===== THE DATA =====

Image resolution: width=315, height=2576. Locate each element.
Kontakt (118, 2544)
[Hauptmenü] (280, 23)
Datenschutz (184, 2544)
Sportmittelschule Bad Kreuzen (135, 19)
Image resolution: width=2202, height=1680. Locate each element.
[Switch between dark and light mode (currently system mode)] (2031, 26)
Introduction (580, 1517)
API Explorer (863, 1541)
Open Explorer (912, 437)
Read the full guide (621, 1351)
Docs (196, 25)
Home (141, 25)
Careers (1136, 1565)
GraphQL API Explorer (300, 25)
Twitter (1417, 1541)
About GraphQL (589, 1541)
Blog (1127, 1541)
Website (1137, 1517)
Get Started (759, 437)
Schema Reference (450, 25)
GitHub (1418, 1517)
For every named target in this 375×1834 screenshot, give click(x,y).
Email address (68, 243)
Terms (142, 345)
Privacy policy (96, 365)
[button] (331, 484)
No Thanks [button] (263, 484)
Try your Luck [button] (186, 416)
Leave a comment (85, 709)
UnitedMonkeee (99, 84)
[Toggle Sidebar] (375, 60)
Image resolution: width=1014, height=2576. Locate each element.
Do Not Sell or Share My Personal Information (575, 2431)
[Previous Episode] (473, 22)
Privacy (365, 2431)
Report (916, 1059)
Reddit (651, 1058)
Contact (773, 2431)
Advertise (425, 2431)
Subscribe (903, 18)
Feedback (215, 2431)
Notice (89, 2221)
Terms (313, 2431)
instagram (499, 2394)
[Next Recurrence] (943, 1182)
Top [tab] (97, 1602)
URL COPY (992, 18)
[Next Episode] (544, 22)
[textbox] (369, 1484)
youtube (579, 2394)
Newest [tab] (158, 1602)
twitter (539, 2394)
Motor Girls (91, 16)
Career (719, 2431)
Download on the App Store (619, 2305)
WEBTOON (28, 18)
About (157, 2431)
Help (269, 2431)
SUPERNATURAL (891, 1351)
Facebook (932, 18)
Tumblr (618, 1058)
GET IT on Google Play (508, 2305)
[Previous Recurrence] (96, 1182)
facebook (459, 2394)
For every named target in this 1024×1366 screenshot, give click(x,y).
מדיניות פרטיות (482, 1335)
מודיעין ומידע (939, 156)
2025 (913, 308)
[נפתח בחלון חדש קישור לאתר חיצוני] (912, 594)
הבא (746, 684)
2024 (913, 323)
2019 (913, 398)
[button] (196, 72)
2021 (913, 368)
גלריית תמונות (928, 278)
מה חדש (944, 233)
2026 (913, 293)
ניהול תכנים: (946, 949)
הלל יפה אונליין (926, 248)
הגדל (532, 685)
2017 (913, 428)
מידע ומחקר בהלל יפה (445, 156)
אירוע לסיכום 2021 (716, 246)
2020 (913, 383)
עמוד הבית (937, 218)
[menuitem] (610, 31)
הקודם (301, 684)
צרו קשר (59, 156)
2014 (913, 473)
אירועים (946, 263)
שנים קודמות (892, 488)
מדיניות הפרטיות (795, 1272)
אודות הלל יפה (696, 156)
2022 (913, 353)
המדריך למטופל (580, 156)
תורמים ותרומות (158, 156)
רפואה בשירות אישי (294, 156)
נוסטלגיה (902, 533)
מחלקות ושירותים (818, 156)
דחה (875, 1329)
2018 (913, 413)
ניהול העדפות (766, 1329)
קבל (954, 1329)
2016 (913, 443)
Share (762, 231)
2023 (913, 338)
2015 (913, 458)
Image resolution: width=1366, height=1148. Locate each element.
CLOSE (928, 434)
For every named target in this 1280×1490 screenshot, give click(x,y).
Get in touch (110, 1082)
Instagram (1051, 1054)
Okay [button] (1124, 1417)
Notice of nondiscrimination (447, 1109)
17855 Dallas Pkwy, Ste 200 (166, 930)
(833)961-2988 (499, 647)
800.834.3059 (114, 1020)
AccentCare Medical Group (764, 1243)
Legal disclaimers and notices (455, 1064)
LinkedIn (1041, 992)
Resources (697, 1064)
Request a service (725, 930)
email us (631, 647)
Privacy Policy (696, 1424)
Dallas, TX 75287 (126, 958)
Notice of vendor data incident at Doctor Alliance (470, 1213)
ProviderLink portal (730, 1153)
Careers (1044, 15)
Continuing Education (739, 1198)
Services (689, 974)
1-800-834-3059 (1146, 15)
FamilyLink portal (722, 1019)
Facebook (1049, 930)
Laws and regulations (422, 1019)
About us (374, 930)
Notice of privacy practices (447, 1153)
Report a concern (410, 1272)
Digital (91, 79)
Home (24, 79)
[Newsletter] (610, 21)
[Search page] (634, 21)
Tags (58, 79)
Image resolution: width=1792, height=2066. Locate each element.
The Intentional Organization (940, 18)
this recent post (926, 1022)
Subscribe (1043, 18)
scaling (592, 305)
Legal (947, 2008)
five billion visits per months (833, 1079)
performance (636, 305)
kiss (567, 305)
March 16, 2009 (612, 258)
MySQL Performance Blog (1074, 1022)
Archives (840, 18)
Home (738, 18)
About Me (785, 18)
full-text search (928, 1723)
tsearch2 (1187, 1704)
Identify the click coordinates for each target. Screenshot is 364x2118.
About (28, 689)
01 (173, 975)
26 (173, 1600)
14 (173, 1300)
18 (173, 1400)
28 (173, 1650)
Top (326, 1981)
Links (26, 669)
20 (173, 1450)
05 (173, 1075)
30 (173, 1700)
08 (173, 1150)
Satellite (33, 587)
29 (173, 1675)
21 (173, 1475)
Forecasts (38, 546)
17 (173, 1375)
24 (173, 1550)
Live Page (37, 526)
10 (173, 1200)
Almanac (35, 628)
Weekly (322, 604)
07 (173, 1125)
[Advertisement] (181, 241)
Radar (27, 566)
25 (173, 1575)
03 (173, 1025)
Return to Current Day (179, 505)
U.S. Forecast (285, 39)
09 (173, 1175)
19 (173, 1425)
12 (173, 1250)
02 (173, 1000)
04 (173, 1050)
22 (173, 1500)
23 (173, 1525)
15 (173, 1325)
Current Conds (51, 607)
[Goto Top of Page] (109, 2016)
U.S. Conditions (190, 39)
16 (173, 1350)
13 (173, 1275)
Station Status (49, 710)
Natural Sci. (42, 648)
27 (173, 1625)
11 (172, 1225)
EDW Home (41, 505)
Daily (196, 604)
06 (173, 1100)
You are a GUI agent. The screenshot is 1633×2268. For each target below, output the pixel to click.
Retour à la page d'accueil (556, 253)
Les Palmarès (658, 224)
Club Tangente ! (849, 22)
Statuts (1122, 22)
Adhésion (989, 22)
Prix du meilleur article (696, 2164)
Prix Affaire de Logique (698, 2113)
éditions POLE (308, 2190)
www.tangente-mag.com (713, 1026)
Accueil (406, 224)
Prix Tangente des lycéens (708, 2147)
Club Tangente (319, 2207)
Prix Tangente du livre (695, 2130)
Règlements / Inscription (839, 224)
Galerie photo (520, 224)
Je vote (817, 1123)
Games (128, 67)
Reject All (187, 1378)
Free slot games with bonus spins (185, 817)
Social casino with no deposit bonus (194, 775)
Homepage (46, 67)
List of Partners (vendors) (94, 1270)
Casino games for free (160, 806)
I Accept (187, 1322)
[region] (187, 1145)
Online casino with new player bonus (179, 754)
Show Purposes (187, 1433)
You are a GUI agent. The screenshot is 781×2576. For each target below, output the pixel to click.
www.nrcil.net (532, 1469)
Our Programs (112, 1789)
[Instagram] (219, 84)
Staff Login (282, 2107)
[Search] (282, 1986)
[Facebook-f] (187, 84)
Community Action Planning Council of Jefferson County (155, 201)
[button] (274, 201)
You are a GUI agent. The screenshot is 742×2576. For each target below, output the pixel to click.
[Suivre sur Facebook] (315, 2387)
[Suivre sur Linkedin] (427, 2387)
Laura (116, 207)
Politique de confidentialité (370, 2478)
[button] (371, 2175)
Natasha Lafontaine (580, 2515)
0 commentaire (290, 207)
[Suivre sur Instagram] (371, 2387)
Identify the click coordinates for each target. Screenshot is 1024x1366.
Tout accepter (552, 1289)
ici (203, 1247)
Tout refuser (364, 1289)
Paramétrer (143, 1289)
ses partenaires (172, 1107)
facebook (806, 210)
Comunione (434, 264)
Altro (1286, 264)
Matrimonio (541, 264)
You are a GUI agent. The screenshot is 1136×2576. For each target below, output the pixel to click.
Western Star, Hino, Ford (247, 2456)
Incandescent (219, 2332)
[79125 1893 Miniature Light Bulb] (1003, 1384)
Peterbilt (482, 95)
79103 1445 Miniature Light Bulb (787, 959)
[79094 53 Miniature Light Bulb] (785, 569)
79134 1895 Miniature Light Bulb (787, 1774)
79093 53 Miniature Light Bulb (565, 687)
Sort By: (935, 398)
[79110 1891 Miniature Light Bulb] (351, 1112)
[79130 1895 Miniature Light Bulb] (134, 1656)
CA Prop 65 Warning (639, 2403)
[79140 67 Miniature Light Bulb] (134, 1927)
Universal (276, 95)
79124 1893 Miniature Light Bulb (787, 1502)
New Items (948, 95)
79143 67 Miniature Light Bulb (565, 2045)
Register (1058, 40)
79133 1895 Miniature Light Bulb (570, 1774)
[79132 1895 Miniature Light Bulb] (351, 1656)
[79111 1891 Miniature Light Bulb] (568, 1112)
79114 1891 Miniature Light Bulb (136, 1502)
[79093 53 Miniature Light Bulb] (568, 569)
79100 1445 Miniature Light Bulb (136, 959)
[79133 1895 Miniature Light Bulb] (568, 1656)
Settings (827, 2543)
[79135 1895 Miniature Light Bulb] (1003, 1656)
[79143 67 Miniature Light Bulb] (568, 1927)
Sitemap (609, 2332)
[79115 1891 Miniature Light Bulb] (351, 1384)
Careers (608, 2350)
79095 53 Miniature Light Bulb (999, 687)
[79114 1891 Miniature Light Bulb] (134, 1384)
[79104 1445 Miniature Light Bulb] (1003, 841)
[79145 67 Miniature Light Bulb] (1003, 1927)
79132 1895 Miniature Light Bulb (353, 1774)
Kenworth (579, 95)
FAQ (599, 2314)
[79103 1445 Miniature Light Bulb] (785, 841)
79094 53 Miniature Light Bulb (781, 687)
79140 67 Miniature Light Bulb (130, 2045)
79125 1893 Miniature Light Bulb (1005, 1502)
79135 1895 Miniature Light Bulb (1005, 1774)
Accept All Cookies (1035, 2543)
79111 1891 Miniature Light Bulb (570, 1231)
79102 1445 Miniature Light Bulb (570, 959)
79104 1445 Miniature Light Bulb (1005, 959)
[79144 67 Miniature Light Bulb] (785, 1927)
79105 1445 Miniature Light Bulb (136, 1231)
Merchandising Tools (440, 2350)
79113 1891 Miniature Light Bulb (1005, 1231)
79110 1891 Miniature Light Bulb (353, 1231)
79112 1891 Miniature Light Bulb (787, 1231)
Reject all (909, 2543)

=====

* DIRECTIONS *
Above are the records; from them, give again exactly the lines from the one containing "25 (173, 1575)" to the one containing "You are a GUI agent. The screenshot is 742×2576.", both lines included, and nothing more.

* EXERCISE OUTPUT *
25 (173, 1575)
03 (173, 1025)
Return to Current Day (179, 505)
U.S. Forecast (285, 39)
09 (173, 1175)
19 (173, 1425)
12 (173, 1250)
02 (173, 1000)
04 (173, 1050)
22 (173, 1500)
23 (173, 1525)
15 (173, 1325)
Current Conds (51, 607)
[Goto Top of Page] (109, 2016)
U.S. Conditions (190, 39)
16 (173, 1350)
13 (173, 1275)
Station Status (49, 710)
Natural Sci. (42, 648)
27 (173, 1625)
11 (172, 1225)
EDW Home (41, 505)
Daily (196, 604)
06 (173, 1100)
You are a GUI agent. The screenshot is 1633×2268. For each target below, output the pixel to click.
Retour à la page d'accueil (556, 253)
Les Palmarès (658, 224)
Club Tangente ! (849, 22)
Statuts (1122, 22)
Adhésion (989, 22)
Prix du meilleur article (696, 2164)
Prix Affaire de Logique (698, 2113)
éditions POLE (308, 2190)
www.tangente-mag.com (713, 1026)
Accueil (406, 224)
Prix Tangente des lycéens (708, 2147)
Club Tangente (319, 2207)
Prix Tangente du livre (695, 2130)
Règlements / Inscription (839, 224)
Galerie photo (520, 224)
Je vote (817, 1123)
Games (128, 67)
Reject All (187, 1378)
Free slot games with bonus spins (185, 817)
Social casino with no deposit bonus (194, 775)
Homepage (46, 67)
List of Partners (vendors) (94, 1270)
Casino games for free (160, 806)
I Accept (187, 1322)
[region] (187, 1145)
Online casino with new player bonus (179, 754)
Show Purposes (187, 1433)
You are a GUI agent. The screenshot is 781×2576. For each target below, output the pixel to click.
www.nrcil.net (532, 1469)
Our Programs (112, 1789)
[Instagram] (219, 84)
Staff Login (282, 2107)
[Search] (282, 1986)
[Facebook-f] (187, 84)
Community Action Planning Council of Jefferson County (155, 201)
[button] (274, 201)
You are a GUI agent. The screenshot is 742×2576. For each target below, output the pixel to click.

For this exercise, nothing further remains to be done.